Now today, some people would disparage that.
If the father-in-law can buy you a nice car and pay for a nice apartment, OK, why not be a kollel man on your father-in-law’s shoulders?
But to live with such simplicity?! Many people aren’t impressed by that.
But that’s a mistake. It should be our pride that our young couples forgo the pleasures of this world to live idealistic Torah lives!
For weddings (page 10):
Let’s say you're going someplace, you’re going to a chasuna or some family gathering, so make a plan beforehand.
“I’m going to use the opportunity to propagandize for the honor of avodas Hashem. I’ll speak about the beautiful yeshiva I passed by yesterday or about a new sefer I saw that’s full of wonderful Torah ideas.”
Every time a different thing.
When you're home alone with your wife, say something that will praise the mitzvos.
Tell her you’ve been thinking about how great a certain mitzvah is.
“This mitzvah is really something!” you say.
Praise davening! Did you ever think about that?
You’re going to the synagogue every day to talk to the Creator of the world!
Isn’t that something!
“Ahh,” you can tell her when you come back from maariv, “the pleasure of talking with Hashem – there’s nothing like it!
A father in his home should be thinking at all times what he can say to his family.
Whenever you have an opportunity, say a good word about the chesed Hashem in this world, about Torah and mitzvos.
Always try to say something that will make your family admire lomdei Torah; choose words that will make them admire mitzvos.
You don't have to be a big lamdan to talk about the mitzvos and make them impressed with the importance of serving Hashem – all you need is to understand your role of being a propagandist for Hashem and then your conversation in the home becomes a part of your program.
Don’t think they’re not listening – it goes in, it absolutely goes in. It will enter their minds forever and ever.
“We’re the only nation in the history of the world that Hashem spoke to!”
Tell your family that again and again.
From time to time speak about the glory of avodas Hashem; the glory of tznius and of loving our fellow frum Jews.

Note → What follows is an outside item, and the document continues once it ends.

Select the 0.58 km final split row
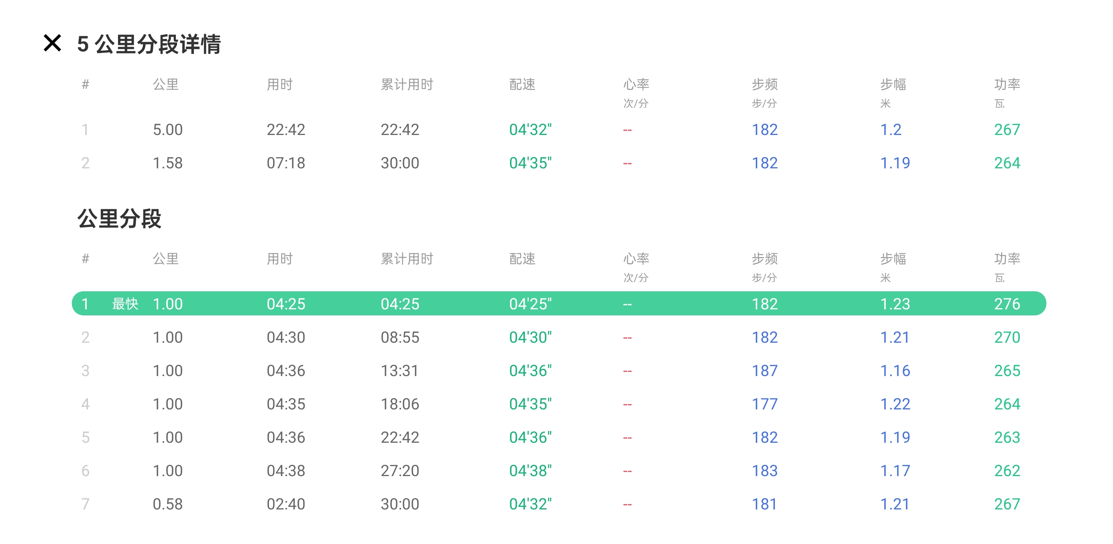Screen dimensions: 1113x544 (x=168, y=504)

Speak about the glory of shemiras halashon and about the importance of being a lamdan and obeying the word of Hashem in every area of our existence.
That’s the table-talk of a loyal Jewish home.

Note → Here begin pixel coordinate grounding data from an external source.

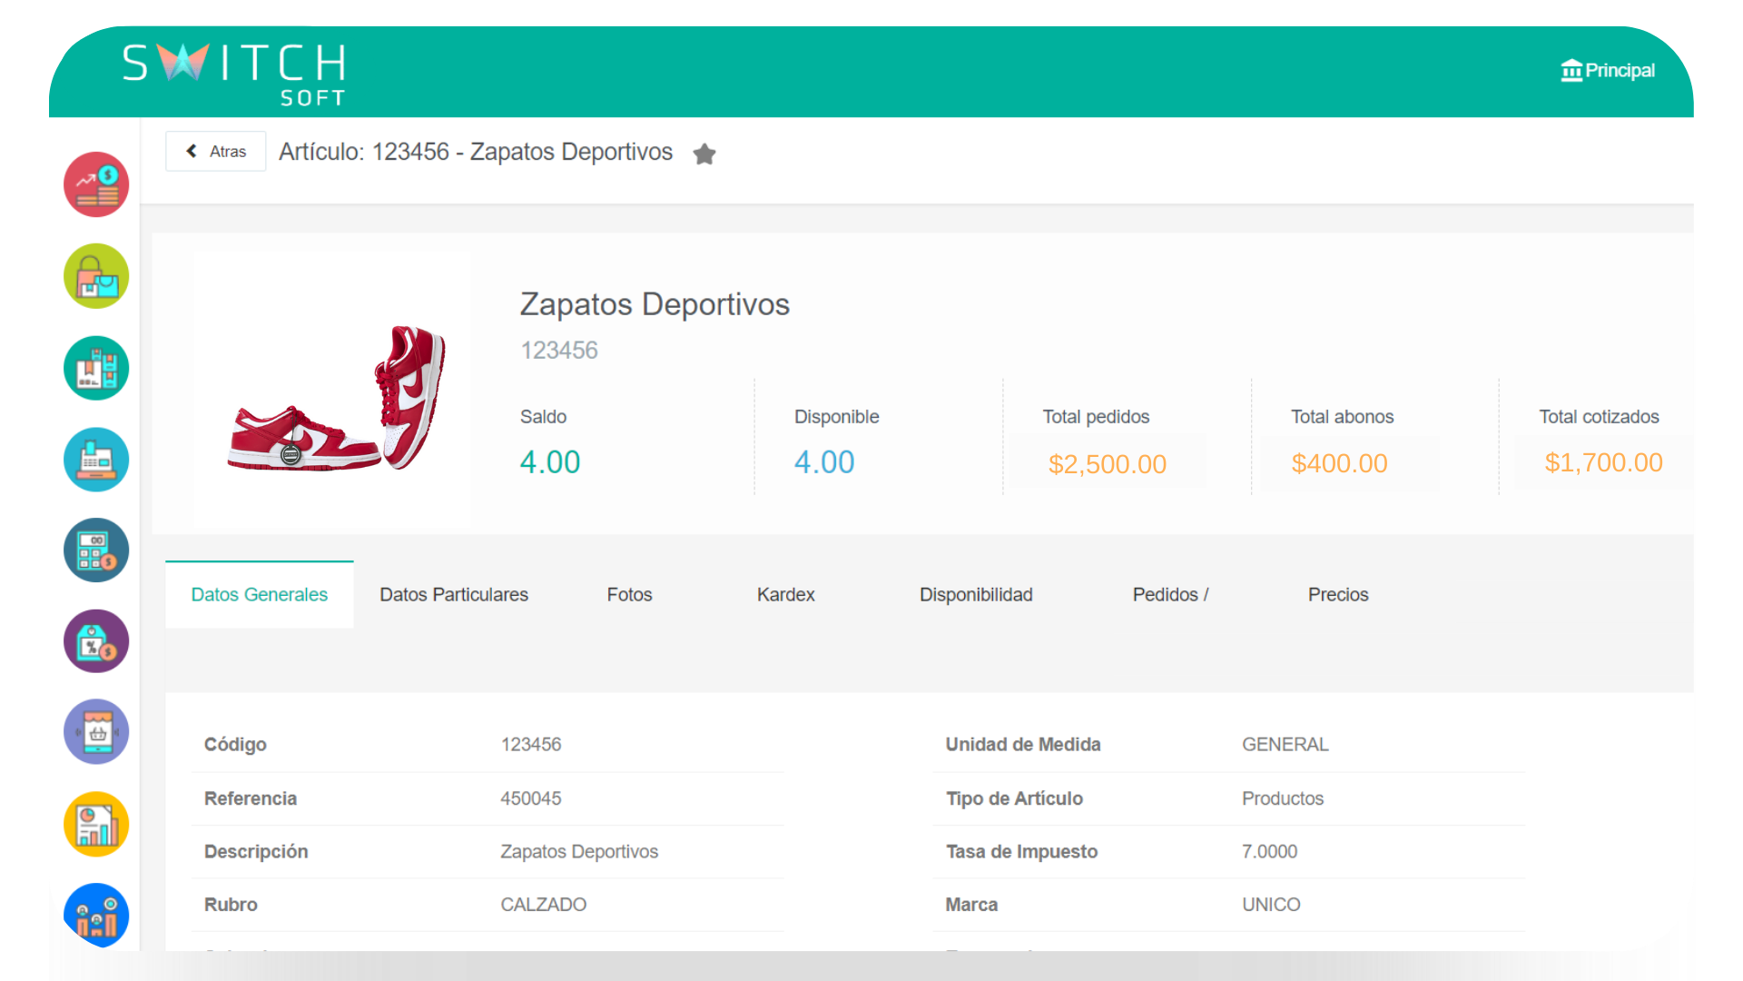
Task: Switch to the Precios tab
Action: tap(1337, 595)
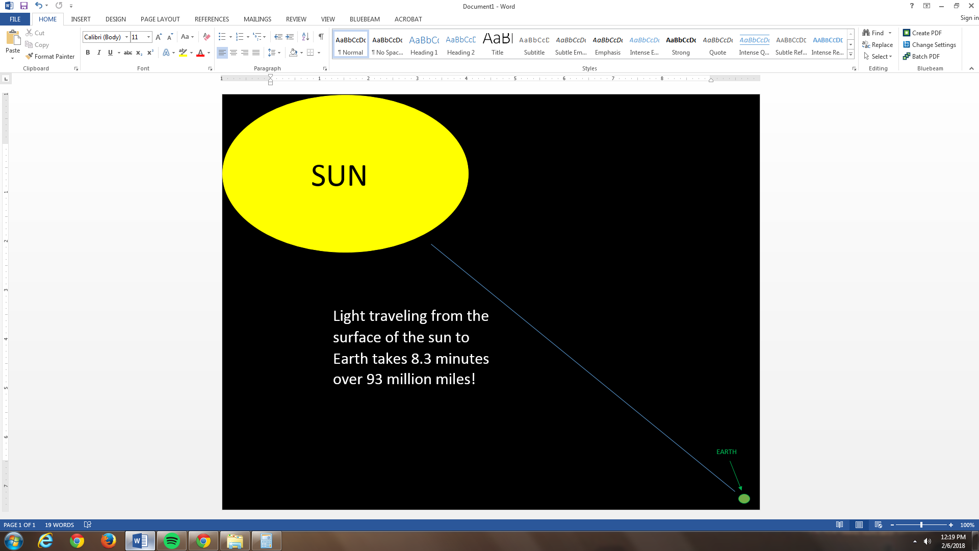Screen dimensions: 979x551
Task: Toggle Show/Hide paragraph marks
Action: click(x=321, y=37)
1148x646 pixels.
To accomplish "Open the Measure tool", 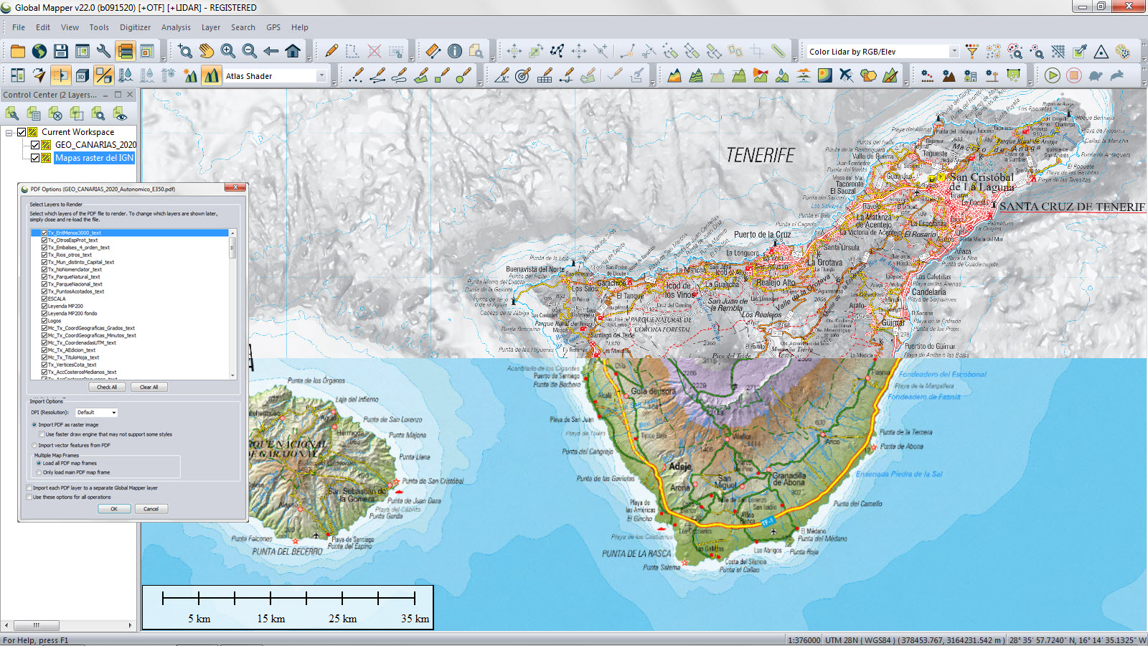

That’s a home where they’re still burning the ketores every day in front of the kodesh kodoshim.
Even when you're talking business in the office, sometimes put in a good word.
Agav urcha [casually, "by the way"] you should mention, “I was in the yeshiva yesterday to pick up my son and it was so nice to see those fine boys. It's a pleasure to see how they behave.”
Or when you see frum girls on the street, praise them to whomever you’re with. Don’t be bashful about it.
When the Beis Yaakov girls pass by, or the Beis Rochel girls or Beis Rivka girls; make it your business to be maktir ketores: “Ah! Boruch Hashem! Frum, tzniusdige girls!”
We’re proud of those girls; they are our glory and we shouldn’t disdain the opportunity to praise them up to the sky.
Look for excuses to talk.
You’re walking down the avenue with your wife, or your children; even your friends.
Say, “How beautiful it is to see a big truck – it’s half a block long – going down the street and on the side of the truck in big letters Chalav Yisroel!”
Tell the people around you that it’s beautiful.
I remember not long ago you couldn't get chalav Yisroel in America. When I came back from Europe, a farmer came once a month, a Jewish farmer, and brought us milk from his cow. It was never fresh, and it was always whole milk.
And now, Mehadrin – Chalav Yisroel in big letters on the truck. Tell your children that you’re excited about it.
Ooh, and right behind it, here comes Kemach, a big truck, the Kemach truck; all yashan, all kosher provisions.
The fact that the Jews came to Williamsburg now and began to manufacture kosher food products and advertise them everywhere in the world, that's a tremendous kiddush Hashem.
Don't think it's a small thing. They did it for their business but it’s our business to propagandize and make it great.
Meaning, if you go around pointing out the virtues of fellow religious Jews & authentic Torah Judaism, then you receive phenomenal reward from the highest places.